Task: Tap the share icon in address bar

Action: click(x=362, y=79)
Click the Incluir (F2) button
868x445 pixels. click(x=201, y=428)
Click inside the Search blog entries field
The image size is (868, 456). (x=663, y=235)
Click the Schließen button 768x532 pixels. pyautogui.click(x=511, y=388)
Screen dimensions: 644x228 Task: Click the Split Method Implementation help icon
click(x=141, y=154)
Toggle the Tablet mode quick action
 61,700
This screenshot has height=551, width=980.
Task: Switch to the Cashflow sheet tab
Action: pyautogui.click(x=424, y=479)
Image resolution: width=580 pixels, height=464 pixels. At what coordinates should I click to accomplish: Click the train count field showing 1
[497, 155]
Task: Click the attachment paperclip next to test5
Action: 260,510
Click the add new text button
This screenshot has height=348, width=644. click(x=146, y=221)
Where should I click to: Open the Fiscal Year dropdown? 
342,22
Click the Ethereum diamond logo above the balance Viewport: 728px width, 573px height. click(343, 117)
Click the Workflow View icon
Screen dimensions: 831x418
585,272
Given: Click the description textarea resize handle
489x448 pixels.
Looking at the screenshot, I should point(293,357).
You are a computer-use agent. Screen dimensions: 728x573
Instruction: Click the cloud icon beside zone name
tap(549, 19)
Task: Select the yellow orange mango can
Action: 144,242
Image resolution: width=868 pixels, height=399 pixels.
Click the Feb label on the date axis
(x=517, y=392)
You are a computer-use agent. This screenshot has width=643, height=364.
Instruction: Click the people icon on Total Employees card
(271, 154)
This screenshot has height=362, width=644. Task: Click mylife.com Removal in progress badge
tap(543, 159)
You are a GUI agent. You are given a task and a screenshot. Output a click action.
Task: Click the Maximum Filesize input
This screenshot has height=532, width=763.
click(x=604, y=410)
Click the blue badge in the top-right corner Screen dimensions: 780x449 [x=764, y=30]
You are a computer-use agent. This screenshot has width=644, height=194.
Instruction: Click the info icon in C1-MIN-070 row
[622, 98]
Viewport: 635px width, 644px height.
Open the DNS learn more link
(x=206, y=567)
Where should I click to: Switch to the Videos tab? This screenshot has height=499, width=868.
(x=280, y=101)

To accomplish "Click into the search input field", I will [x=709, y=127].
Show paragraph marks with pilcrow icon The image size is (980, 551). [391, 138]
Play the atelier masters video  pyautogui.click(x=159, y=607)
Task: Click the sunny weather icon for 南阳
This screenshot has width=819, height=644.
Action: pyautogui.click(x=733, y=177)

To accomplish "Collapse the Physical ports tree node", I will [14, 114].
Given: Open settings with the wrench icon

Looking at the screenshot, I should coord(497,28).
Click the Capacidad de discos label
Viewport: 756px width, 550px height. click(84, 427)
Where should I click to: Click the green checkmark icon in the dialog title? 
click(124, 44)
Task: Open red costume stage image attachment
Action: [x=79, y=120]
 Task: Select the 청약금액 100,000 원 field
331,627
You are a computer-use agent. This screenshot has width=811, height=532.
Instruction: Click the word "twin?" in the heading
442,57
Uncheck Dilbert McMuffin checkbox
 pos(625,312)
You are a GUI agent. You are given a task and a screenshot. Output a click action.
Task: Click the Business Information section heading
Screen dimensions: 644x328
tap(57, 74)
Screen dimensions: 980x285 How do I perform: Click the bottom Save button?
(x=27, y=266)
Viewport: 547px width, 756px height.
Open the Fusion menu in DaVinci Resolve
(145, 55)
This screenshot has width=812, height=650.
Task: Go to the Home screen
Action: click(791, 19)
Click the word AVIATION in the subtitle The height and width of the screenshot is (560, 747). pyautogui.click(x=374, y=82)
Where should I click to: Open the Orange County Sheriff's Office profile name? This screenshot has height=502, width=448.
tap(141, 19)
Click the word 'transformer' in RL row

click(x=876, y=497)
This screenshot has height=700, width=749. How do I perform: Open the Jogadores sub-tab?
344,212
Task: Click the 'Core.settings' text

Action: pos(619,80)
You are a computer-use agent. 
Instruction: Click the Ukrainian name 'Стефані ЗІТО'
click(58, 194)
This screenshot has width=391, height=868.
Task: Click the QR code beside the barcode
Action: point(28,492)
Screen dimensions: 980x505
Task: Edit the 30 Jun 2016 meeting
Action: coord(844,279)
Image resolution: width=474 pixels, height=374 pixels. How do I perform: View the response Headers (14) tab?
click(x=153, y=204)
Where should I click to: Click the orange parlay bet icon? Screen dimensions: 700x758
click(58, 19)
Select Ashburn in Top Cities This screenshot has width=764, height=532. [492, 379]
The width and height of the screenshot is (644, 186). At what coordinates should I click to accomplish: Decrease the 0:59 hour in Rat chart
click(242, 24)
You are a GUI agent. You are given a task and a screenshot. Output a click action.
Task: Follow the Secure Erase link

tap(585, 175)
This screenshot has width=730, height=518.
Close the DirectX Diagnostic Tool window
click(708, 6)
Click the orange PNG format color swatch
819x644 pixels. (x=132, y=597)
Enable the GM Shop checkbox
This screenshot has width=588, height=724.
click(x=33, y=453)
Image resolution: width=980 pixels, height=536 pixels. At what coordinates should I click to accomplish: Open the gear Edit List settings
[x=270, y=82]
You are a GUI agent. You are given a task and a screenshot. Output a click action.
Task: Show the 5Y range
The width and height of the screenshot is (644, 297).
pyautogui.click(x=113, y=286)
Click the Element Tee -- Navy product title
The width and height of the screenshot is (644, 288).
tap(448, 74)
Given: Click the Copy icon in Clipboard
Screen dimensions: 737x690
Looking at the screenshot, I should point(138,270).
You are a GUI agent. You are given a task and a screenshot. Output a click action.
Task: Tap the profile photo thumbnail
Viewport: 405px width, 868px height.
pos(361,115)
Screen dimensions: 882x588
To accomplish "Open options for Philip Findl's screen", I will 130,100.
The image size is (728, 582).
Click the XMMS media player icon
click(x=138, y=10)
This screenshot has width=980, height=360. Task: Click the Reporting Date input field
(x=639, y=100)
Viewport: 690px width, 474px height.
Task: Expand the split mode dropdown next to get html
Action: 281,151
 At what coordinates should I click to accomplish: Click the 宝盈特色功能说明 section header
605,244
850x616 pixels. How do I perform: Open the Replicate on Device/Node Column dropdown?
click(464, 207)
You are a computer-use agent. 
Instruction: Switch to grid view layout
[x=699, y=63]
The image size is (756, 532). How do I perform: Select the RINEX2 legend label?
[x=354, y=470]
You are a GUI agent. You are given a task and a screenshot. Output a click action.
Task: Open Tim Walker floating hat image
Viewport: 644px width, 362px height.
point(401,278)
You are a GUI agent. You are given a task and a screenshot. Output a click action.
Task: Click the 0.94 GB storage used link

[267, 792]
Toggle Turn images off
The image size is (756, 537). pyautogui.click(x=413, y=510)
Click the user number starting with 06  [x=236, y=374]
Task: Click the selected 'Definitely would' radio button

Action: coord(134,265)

------------------------------------------------------------

▸ **How to complete this task**:
Retype the entire listing word for word.

▸ **Result of the task**:
Task: Tap the share icon in address bar

Action: click(x=362, y=79)
Click the Incluir (F2) button
868x445 pixels. click(x=201, y=428)
Click inside the Search blog entries field
The image size is (868, 456). (x=663, y=235)
Click the Schließen button 768x532 pixels. pyautogui.click(x=511, y=388)
Screen dimensions: 644x228 Task: Click the Split Method Implementation help icon
click(x=141, y=154)
Toggle the Tablet mode quick action
 61,700
This screenshot has height=551, width=980.
Task: Switch to the Cashflow sheet tab
Action: pyautogui.click(x=424, y=479)
Image resolution: width=580 pixels, height=464 pixels. At what coordinates should I click to accomplish: Click the train count field showing 1
[497, 155]
Task: Click the attachment paperclip next to test5
Action: 260,510
Click the add new text button
This screenshot has height=348, width=644. click(x=146, y=221)
Where should I click to: Open the Fiscal Year dropdown? 
342,22
Click the Ethereum diamond logo above the balance Viewport: 728px width, 573px height. click(343, 117)
Click the Workflow View icon
Screen dimensions: 831x418
585,272
Given: Click the description textarea resize handle
489x448 pixels.
Looking at the screenshot, I should point(293,357).
You are a computer-use agent. Screen dimensions: 728x573
Instruction: Click the cloud icon beside zone name
tap(549, 19)
Task: Select the yellow orange mango can
Action: 144,242
Image resolution: width=868 pixels, height=399 pixels.
Click the Feb label on the date axis
(x=517, y=392)
You are a computer-use agent. This screenshot has width=643, height=364.
Instruction: Click the people icon on Total Employees card
(271, 154)
This screenshot has height=362, width=644. Task: Click mylife.com Removal in progress badge
tap(543, 159)
You are a GUI agent. You are given a task and a screenshot. Output a click action.
Task: Click the Maximum Filesize input
This screenshot has height=532, width=763.
click(x=604, y=410)
Click the blue badge in the top-right corner Screen dimensions: 780x449 [x=764, y=30]
You are a computer-use agent. This screenshot has width=644, height=194.
Instruction: Click the info icon in C1-MIN-070 row
[622, 98]
Viewport: 635px width, 644px height.
Open the DNS learn more link
(x=206, y=567)
Where should I click to: Switch to the Videos tab? This screenshot has height=499, width=868.
(x=280, y=101)

To accomplish "Click into the search input field", I will [x=709, y=127].
Show paragraph marks with pilcrow icon The image size is (980, 551). [391, 138]
Play the atelier masters video  pyautogui.click(x=159, y=607)
Task: Click the sunny weather icon for 南阳
This screenshot has width=819, height=644.
Action: pyautogui.click(x=733, y=177)

To accomplish "Collapse the Physical ports tree node", I will [14, 114].
Given: Open settings with the wrench icon

Looking at the screenshot, I should coord(497,28).
Click the Capacidad de discos label
Viewport: 756px width, 550px height. click(84, 427)
Where should I click to: Click the green checkmark icon in the dialog title? 
click(124, 44)
Task: Open red costume stage image attachment
Action: [x=79, y=120]
 Task: Select the 청약금액 100,000 원 field
331,627
You are a computer-use agent. This screenshot has width=811, height=532.
Instruction: Click the word "twin?" in the heading
442,57
Uncheck Dilbert McMuffin checkbox
 pos(625,312)
You are a GUI agent. You are given a task and a screenshot. Output a click action.
Task: Click the Business Information section heading
Screen dimensions: 644x328
tap(57, 74)
Screen dimensions: 980x285 How do I perform: Click the bottom Save button?
(x=27, y=266)
Viewport: 547px width, 756px height.
Open the Fusion menu in DaVinci Resolve
(145, 55)
This screenshot has width=812, height=650.
Task: Go to the Home screen
Action: click(791, 19)
Click the word AVIATION in the subtitle The height and width of the screenshot is (560, 747). pyautogui.click(x=374, y=82)
Where should I click to: Open the Orange County Sheriff's Office profile name? This screenshot has height=502, width=448.
tap(141, 19)
Click the word 'transformer' in RL row

click(x=876, y=497)
This screenshot has height=700, width=749. How do I perform: Open the Jogadores sub-tab?
344,212
Task: Click the 'Core.settings' text

Action: pos(619,80)
You are a computer-use agent. 
Instruction: Click the Ukrainian name 'Стефані ЗІТО'
click(58, 194)
This screenshot has width=391, height=868.
Task: Click the QR code beside the barcode
Action: point(28,492)
Screen dimensions: 980x505
Task: Edit the 30 Jun 2016 meeting
Action: coord(844,279)
Image resolution: width=474 pixels, height=374 pixels. How do I perform: View the response Headers (14) tab?
click(x=153, y=204)
Where should I click to: Click the orange parlay bet icon? Screen dimensions: 700x758
click(58, 19)
Select Ashburn in Top Cities This screenshot has width=764, height=532. [492, 379]
The width and height of the screenshot is (644, 186). At what coordinates should I click to accomplish: Decrease the 0:59 hour in Rat chart
click(242, 24)
You are a GUI agent. You are given a task and a screenshot. Output a click action.
Task: Follow the Secure Erase link

tap(585, 175)
This screenshot has width=730, height=518.
Close the DirectX Diagnostic Tool window
click(708, 6)
Click the orange PNG format color swatch
819x644 pixels. (x=132, y=597)
Enable the GM Shop checkbox
This screenshot has width=588, height=724.
click(x=33, y=453)
Image resolution: width=980 pixels, height=536 pixels. At what coordinates should I click to accomplish: Open the gear Edit List settings
[x=270, y=82]
You are a GUI agent. You are given a task and a screenshot. Output a click action.
Task: Show the 5Y range
The width and height of the screenshot is (644, 297).
pyautogui.click(x=113, y=286)
Click the Element Tee -- Navy product title
The width and height of the screenshot is (644, 288).
tap(448, 74)
Given: Click the Copy icon in Clipboard
Screen dimensions: 737x690
Looking at the screenshot, I should point(138,270).
You are a GUI agent. You are given a task and a screenshot. Output a click action.
Task: Tap the profile photo thumbnail
Viewport: 405px width, 868px height.
pos(361,115)
Screen dimensions: 882x588
To accomplish "Open options for Philip Findl's screen", I will 130,100.
The image size is (728, 582).
Click the XMMS media player icon
click(x=138, y=10)
This screenshot has width=980, height=360. Task: Click the Reporting Date input field
(x=639, y=100)
Viewport: 690px width, 474px height.
Task: Expand the split mode dropdown next to get html
Action: 281,151
 At what coordinates should I click to accomplish: Click the 宝盈特色功能说明 section header
605,244
850x616 pixels. How do I perform: Open the Replicate on Device/Node Column dropdown?
click(464, 207)
You are a computer-use agent. 
Instruction: Switch to grid view layout
[x=699, y=63]
The image size is (756, 532). How do I perform: Select the RINEX2 legend label?
[x=354, y=470]
You are a GUI agent. You are given a task and a screenshot. Output a click action.
Task: Open Tim Walker floating hat image
Viewport: 644px width, 362px height.
point(401,278)
You are a GUI agent. You are given a task and a screenshot. Output a click action.
Task: Click the 0.94 GB storage used link

[267, 792]
Toggle Turn images off
The image size is (756, 537). pyautogui.click(x=413, y=510)
Click the user number starting with 06  [x=236, y=374]
Task: Click the selected 'Definitely would' radio button

Action: coord(134,265)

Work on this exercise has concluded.